* begin Excerpted data *

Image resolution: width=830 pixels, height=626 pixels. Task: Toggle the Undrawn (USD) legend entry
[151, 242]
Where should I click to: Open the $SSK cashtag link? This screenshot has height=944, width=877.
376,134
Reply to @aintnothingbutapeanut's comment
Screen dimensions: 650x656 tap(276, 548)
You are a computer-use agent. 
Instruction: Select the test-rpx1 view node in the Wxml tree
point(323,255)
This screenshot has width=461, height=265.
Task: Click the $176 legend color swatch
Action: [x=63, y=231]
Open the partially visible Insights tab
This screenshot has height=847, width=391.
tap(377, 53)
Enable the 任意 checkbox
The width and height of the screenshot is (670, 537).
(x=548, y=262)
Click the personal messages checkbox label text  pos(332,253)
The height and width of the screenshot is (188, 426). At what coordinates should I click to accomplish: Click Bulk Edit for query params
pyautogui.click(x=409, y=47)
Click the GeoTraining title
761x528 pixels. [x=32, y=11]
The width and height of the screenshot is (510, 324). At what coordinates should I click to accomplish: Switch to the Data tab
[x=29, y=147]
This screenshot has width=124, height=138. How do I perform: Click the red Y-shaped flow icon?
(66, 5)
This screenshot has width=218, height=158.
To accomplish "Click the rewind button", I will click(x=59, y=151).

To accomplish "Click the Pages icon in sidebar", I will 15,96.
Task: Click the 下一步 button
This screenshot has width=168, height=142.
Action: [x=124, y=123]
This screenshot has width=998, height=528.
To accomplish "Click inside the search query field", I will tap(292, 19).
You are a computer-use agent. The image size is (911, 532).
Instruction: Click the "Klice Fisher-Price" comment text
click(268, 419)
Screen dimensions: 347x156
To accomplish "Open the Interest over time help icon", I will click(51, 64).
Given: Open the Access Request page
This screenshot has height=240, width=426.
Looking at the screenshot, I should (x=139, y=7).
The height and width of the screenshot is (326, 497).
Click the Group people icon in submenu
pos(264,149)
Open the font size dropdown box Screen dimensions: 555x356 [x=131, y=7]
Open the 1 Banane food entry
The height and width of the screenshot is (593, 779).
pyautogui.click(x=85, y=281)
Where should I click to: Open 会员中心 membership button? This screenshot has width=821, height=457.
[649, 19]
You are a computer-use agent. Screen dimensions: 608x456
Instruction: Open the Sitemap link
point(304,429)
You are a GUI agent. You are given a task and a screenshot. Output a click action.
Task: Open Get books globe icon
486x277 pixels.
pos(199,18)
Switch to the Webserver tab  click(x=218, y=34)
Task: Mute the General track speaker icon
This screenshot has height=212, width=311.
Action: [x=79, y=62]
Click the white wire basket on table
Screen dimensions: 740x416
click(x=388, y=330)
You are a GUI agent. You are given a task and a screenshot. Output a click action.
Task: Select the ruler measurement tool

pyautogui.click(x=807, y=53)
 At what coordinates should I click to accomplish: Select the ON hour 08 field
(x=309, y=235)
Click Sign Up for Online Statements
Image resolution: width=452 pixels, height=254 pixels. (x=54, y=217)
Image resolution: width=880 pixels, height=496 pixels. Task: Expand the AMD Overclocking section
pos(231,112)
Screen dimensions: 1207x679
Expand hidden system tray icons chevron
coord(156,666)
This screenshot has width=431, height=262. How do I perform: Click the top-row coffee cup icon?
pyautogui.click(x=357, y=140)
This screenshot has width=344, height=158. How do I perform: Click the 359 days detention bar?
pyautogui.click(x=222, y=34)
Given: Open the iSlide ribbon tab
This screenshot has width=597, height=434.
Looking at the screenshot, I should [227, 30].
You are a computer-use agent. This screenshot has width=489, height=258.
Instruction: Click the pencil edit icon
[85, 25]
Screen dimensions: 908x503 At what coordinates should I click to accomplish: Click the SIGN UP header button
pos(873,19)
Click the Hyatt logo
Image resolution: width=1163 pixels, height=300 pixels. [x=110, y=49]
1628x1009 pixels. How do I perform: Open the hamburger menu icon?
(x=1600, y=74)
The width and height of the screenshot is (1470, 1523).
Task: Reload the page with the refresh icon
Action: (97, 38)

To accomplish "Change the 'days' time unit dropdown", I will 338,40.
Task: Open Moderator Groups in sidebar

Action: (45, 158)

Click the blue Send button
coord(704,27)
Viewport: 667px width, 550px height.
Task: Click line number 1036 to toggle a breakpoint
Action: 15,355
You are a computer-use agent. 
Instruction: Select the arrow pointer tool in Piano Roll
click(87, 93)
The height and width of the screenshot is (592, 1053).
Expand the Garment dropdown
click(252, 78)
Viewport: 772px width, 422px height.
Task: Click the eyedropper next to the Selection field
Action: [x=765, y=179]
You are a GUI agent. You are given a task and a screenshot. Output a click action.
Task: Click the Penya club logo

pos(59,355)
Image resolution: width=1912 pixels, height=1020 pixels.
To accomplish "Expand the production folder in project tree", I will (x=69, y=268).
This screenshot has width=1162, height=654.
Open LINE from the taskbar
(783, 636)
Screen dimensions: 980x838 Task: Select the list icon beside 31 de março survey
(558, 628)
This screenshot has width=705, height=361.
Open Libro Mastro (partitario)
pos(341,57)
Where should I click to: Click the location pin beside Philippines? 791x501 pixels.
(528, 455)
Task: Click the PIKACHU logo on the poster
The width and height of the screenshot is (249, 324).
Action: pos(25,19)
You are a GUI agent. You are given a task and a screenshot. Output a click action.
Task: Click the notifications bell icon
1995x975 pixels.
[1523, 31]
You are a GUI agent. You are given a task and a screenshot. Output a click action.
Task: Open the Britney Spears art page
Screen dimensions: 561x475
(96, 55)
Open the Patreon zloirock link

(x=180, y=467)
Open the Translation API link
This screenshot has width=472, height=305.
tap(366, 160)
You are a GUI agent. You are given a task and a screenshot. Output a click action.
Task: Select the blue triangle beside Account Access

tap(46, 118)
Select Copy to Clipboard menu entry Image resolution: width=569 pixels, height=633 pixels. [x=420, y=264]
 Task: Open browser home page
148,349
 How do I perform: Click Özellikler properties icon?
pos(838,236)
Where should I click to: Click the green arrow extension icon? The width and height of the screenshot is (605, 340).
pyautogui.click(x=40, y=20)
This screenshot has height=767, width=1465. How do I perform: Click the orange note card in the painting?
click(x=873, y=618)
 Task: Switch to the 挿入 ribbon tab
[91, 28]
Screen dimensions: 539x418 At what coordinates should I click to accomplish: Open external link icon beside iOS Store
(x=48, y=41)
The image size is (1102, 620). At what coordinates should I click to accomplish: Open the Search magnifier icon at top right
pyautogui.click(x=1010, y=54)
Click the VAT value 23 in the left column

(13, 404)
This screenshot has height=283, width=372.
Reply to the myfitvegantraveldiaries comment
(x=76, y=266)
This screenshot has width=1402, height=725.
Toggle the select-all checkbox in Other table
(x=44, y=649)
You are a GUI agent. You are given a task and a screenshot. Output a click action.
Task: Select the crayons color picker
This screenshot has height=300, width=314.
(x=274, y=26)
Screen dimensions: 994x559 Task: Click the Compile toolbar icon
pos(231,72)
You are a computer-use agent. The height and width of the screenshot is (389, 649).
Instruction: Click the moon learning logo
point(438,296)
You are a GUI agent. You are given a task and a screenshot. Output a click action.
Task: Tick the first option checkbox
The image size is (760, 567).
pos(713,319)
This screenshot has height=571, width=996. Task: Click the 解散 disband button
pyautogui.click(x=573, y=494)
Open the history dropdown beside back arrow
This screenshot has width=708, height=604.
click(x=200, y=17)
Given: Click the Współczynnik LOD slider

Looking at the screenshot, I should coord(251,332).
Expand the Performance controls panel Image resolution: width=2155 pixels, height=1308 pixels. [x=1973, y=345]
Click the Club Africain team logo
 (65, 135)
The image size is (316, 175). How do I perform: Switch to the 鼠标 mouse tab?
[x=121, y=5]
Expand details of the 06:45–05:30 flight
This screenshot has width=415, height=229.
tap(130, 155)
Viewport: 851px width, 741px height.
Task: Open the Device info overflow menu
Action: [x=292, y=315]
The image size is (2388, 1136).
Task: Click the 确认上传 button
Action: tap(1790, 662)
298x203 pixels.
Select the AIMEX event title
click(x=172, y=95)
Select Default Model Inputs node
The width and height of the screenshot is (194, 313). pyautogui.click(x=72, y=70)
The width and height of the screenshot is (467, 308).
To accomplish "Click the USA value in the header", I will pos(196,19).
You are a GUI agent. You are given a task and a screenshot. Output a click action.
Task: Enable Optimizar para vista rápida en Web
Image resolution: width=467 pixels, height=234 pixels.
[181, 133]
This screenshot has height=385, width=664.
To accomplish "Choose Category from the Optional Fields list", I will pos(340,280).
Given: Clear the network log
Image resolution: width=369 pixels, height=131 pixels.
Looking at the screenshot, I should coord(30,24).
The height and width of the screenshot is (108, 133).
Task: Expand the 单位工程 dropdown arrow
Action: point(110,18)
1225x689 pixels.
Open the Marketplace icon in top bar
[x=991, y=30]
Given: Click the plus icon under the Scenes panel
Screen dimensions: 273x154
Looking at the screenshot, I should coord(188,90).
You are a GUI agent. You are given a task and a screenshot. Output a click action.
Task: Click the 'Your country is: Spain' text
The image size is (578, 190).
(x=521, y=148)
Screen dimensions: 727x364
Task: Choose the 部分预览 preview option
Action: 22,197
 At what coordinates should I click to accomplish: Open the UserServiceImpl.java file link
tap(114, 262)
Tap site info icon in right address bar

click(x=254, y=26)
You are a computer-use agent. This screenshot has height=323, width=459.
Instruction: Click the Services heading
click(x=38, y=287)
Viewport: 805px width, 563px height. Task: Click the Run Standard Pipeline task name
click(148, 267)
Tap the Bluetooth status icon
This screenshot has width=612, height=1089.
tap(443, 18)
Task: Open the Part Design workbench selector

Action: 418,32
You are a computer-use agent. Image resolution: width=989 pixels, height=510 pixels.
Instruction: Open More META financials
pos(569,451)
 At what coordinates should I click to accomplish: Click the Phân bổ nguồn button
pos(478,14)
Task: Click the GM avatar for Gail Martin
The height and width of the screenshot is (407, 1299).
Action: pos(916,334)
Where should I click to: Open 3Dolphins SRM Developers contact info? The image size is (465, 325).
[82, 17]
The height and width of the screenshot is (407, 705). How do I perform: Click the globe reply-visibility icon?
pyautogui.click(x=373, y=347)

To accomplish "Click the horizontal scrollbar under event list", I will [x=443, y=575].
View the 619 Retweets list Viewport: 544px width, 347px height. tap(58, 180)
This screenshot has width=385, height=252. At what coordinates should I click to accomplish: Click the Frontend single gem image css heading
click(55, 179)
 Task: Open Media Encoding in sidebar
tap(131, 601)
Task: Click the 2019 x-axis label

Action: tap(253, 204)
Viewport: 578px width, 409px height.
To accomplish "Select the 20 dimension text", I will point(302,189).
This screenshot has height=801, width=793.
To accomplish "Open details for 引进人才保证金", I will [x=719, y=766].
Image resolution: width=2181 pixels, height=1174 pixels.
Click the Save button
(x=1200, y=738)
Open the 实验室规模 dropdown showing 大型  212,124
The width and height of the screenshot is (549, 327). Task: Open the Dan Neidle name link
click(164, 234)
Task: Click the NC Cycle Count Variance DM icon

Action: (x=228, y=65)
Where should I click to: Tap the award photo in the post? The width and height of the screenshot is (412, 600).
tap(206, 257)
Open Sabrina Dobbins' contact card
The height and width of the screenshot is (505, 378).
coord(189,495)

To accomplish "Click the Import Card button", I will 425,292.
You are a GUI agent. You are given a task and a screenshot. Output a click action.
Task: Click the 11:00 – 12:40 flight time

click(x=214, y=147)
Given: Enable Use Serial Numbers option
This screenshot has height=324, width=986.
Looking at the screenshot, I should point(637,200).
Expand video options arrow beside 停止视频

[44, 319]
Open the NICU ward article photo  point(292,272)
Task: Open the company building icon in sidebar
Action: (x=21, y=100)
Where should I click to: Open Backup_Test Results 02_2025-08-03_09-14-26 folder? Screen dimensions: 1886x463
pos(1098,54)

* end Excerpted data *

Instructions for the task:
Copy out every line of the records without any changes, beginning at the line that contains "Where should I click to: Tap" and ending with the last line of the records.

Correct answer:
Where should I click to: Tap the award photo in the post? The width and height of the screenshot is (412, 600).
tap(206, 257)
Open Sabrina Dobbins' contact card
The height and width of the screenshot is (505, 378).
coord(189,495)

To accomplish "Click the Import Card button", I will 425,292.
You are a GUI agent. You are given a task and a screenshot. Output a click action.
Task: Click the 11:00 – 12:40 flight time

click(x=214, y=147)
Given: Enable Use Serial Numbers option
This screenshot has height=324, width=986.
Looking at the screenshot, I should point(637,200).
Expand video options arrow beside 停止视频

[44, 319]
Open the NICU ward article photo  point(292,272)
Task: Open the company building icon in sidebar
Action: (x=21, y=100)
Where should I click to: Open Backup_Test Results 02_2025-08-03_09-14-26 folder? Screen dimensions: 1886x463
pos(1098,54)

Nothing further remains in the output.